国際的名手の高度な技量と深い音楽に酔いしれる

(c)Takehiro Goto

 今年開館30周年を迎えた北九州市立響ホールの公演の中で大きな柱をなすのが、一流の演奏をたっぷりと味わえる「リサイタルシリーズ」。今年度の初回(6/24)は、世界を舞台に活躍するピアニスト・小菅優が、高度なテクニックと高い芸術性を披露する。

 小菅は、9歳より演奏活動を開始し、2005年カーネギーホール、06年ザルツブルク音楽祭でリサイタル・デビュー。以来欧州を拠点に、世界のトップ・オーケストラや指揮者との共演、著名ホールでのリサイタル、録音等、第一線で活躍を続けている。2010~15年には、東京、大阪でベートーヴェンのピアノ・ソナタ全曲演奏会(全8回)を行い、現在は室内楽や歌曲伴奏を含めた、ベートーヴェンのすべてのピアノ付き作品を徐々に取り上げる企画「ベートーヴェン詣」に取り組んでいる。また2017年から4年にわたり、4つの元素「水・火・風・大地」をテーマにしたリサイタル・シリーズ「Four Elements」を開催して好評を博すなど、豊かな発想と明確なポリシーを持った活動で高い評価を得ている。

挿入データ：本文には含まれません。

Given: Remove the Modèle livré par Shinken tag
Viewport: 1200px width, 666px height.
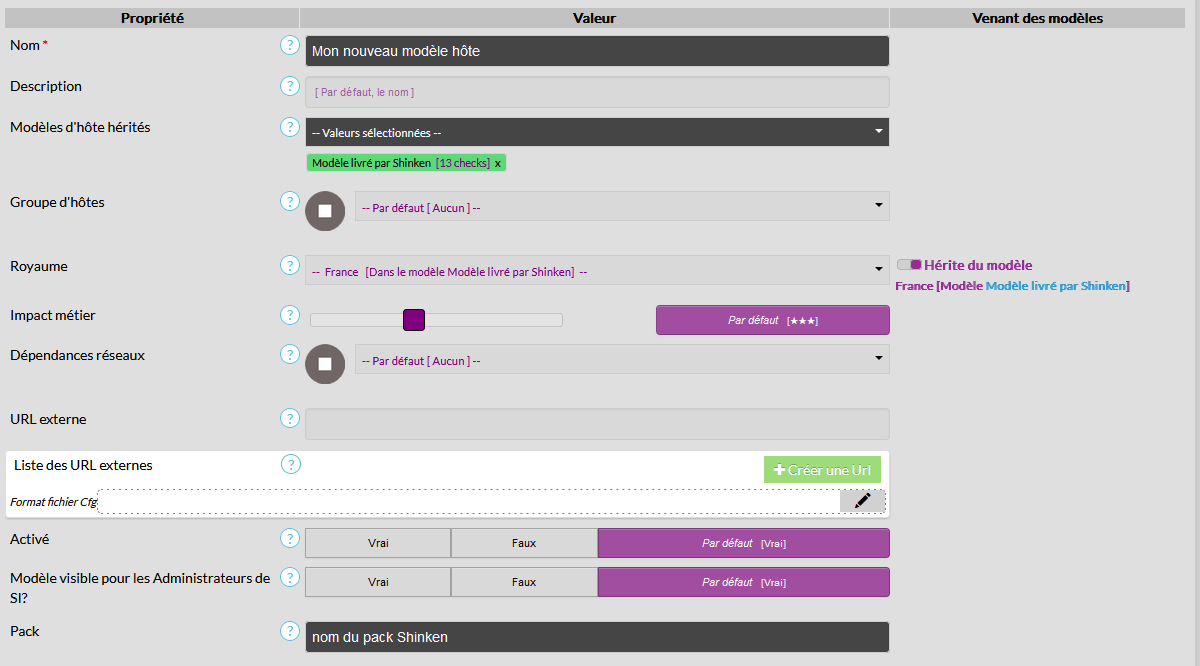Looking at the screenshot, I should [x=498, y=163].
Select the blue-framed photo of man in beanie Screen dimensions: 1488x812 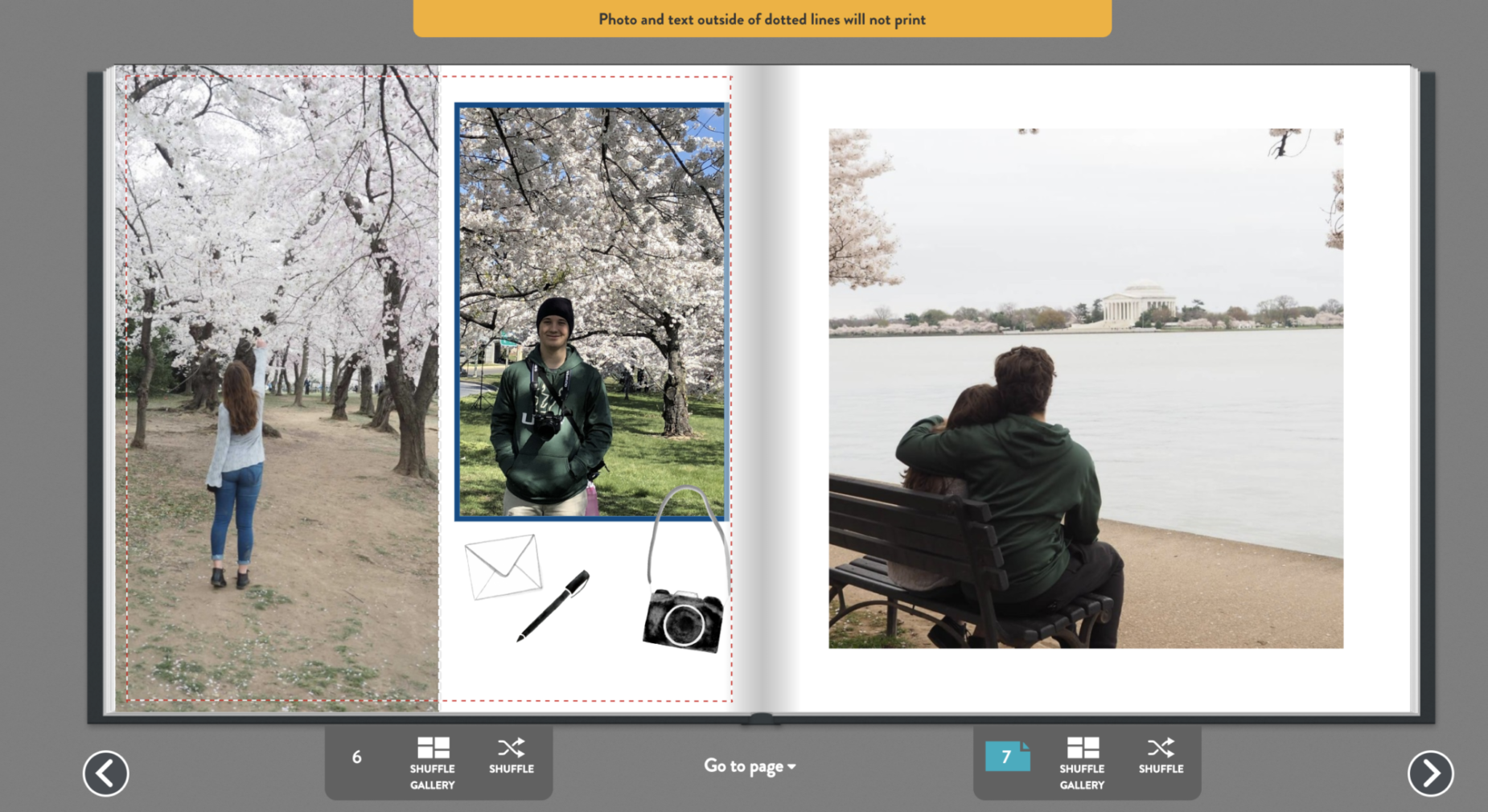pyautogui.click(x=591, y=311)
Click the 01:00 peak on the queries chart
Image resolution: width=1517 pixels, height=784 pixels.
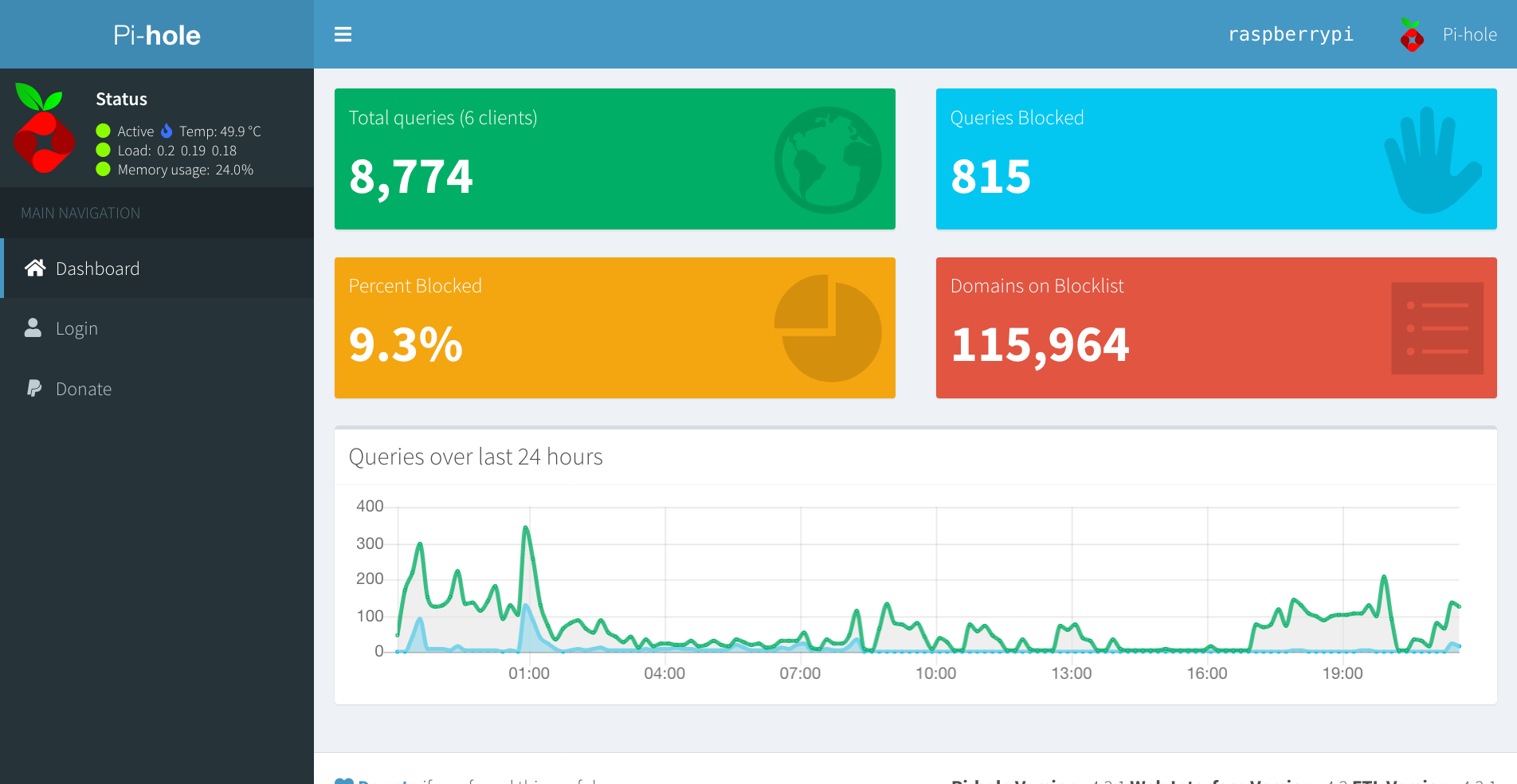(526, 527)
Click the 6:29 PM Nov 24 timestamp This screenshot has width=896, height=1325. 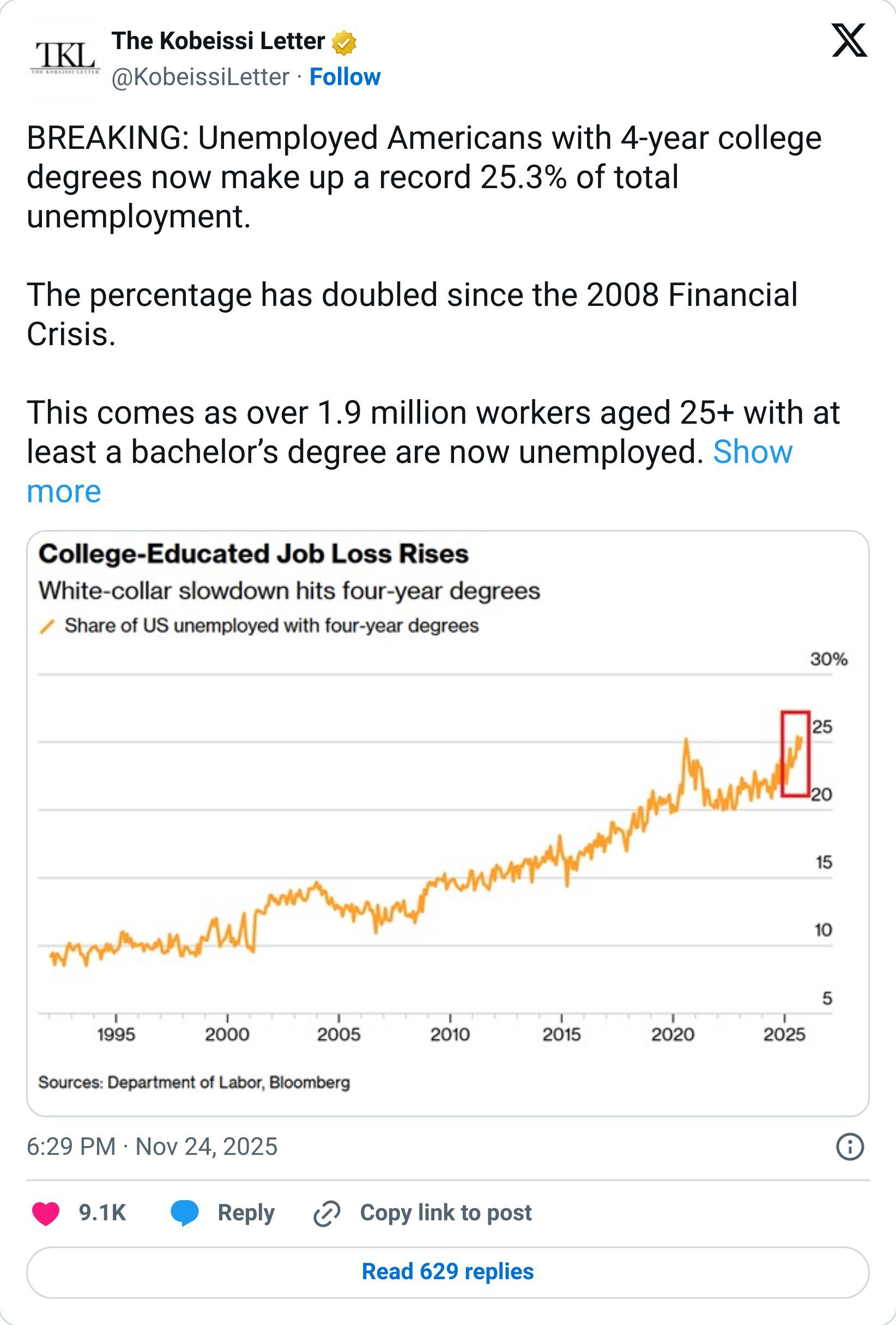pos(152,1147)
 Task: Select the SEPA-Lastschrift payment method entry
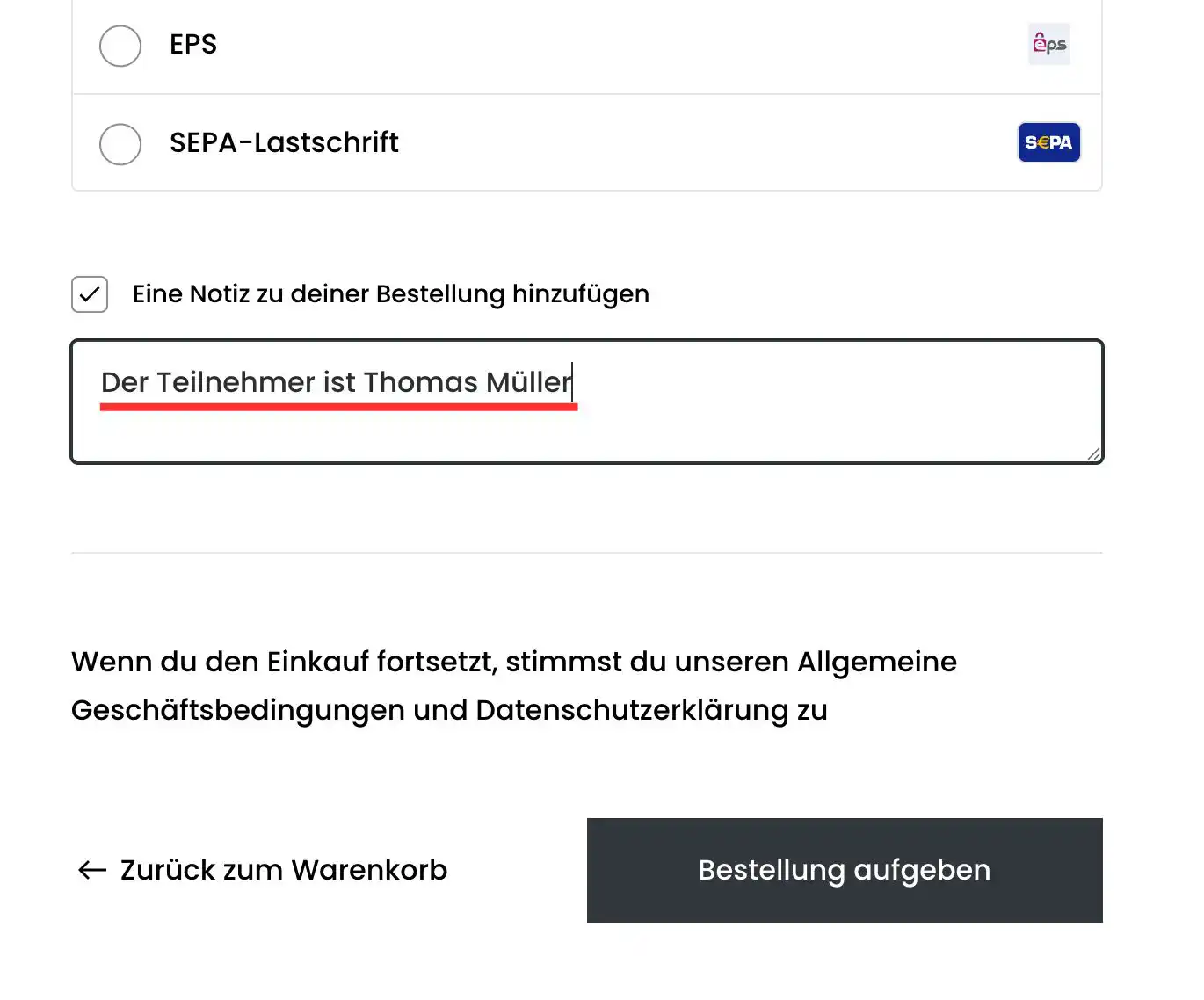coord(283,141)
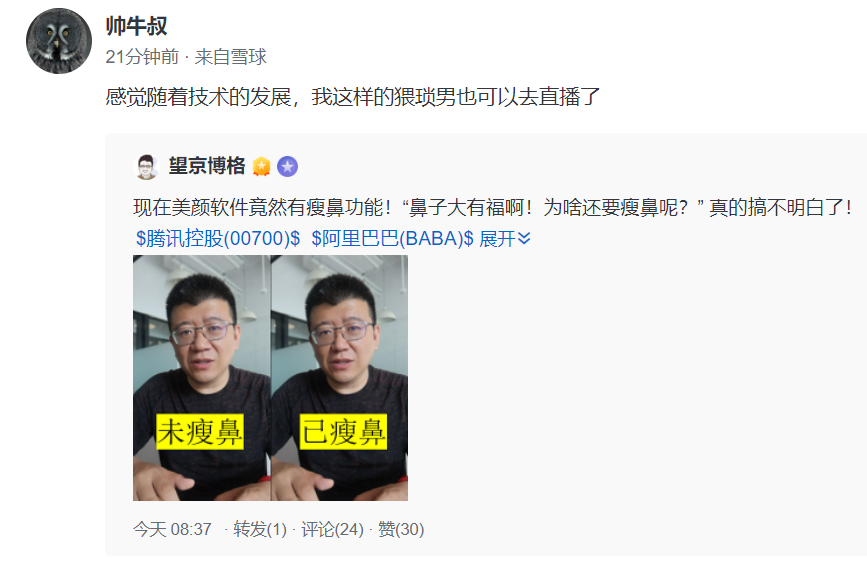Click the 帅牛叔 comment text line
The image size is (867, 566).
pyautogui.click(x=353, y=97)

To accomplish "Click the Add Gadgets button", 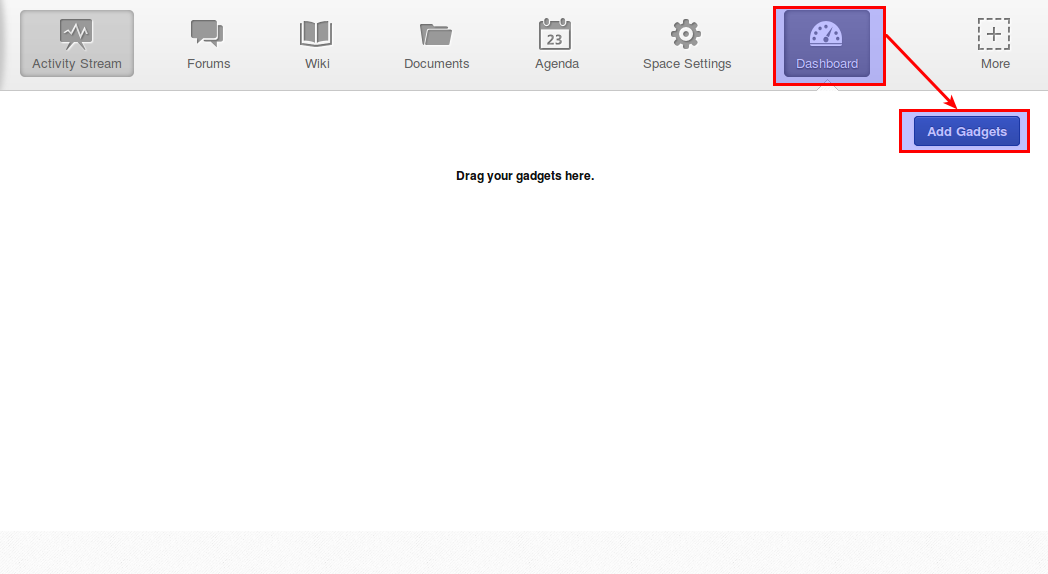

 そんな彼女は、今年3月から25年秋にかけて全5回の「ソナタ・シリーズ」を開催中。今回のリサイタルもその一環「夢・幻想」と連動した内容で、楽聖ベートーヴェンのピアノ・ソナタの中でも知られた第14番「月光」が中心をなす。この曲、実は、第13番と共に「幻想曲風ソナタ」として世に出された作品。まさに幻想的なテイストを持つ変化に富んだ名曲だ。この有名な作品を、長年ベートーヴェンに力を注いできた小菅がいかに表現するか? 最近の彼女の充実ぶりを鑑みれば、清新にして曲の本質を抉る演奏が展開されるに違いない。その前には、メンデルスゾーンの幻想曲「スコットランド・ソナタ」が置かれている。同曲はベートーヴェンの「幻想曲風ソナタ」を意識して書かれた作品で、まさにスコットランドの荒野が目に浮かぶような幻想曲。あまり知られてはいないが、3楽章からなる密度の濃い作品で、メンデルスゾーンの“隠れた名曲”と言っていい。したがって小菅クラスの演奏で耳にできる今回は、見逃せない機会となる。他のプログラムは4月現在発表されていないが、筋の通った構成を旨とする小菅だけに、何が弾かれるか楽しみに待ちたい。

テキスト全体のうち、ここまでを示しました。